To address these challenges, our recommendations for resource allocation are as follows:

Support individual DCC needs with targeted investments, e.g. fund data storage.
Invest in common DCC needs, including a standard method for authentication/access to protected data, training, lifecycle support, and FAIRness metrics.
Continue the Common Fund Data Ecosystem’s work to support transformation at the ecosystem level, including building a common portal, developing an asset specification, and supporting a pilot data reuse postdoc.
Invest in additional work by the Common Fund Data Ecosystem to drive transformational change with a common manifest format, FAIRness evaluation across multiple DCCs, and pilot data reuse projects between DCCs.
Consider RFAs for longer-term investment in supporting the CFDE ecosystem.
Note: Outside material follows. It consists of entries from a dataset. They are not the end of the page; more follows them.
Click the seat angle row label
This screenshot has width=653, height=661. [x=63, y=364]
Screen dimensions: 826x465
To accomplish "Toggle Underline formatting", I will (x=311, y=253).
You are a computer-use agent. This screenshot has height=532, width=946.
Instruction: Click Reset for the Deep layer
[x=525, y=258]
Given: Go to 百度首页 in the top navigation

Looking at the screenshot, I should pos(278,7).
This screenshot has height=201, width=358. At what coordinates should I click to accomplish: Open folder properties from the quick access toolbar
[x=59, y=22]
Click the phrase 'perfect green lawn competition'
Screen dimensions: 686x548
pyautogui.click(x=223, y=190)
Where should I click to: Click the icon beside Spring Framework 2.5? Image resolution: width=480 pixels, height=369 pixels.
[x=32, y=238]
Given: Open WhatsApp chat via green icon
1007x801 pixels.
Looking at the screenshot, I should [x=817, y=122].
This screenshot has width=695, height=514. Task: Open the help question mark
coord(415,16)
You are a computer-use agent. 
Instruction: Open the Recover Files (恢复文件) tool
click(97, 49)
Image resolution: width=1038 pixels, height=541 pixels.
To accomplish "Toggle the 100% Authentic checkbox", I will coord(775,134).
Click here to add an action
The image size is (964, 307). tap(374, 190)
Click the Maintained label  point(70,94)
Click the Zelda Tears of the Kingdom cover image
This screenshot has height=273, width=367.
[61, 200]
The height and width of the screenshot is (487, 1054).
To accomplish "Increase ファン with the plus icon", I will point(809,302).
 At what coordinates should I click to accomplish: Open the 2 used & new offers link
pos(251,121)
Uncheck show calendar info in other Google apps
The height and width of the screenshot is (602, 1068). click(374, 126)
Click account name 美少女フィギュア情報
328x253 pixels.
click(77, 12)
We have coalesced a consortium that is prepared to meet the challenges required to implement the CFDE. The flexibility of resource allocation and administrative oversight enabled by the OTA affords an unprecedented degree of effectiveness. This, in combination with an interdisciplinary group composed of NIH program representatives and technology experts -- and an engagement team who actively consults with the Common Fund DCCs -- has allowed us to adapt our original set of deliverables to rapidly meet the needs DCC community. Based on these experiences, and from what we have learned generating this assessment, we are confident we can operationalize the CFDE in the near future.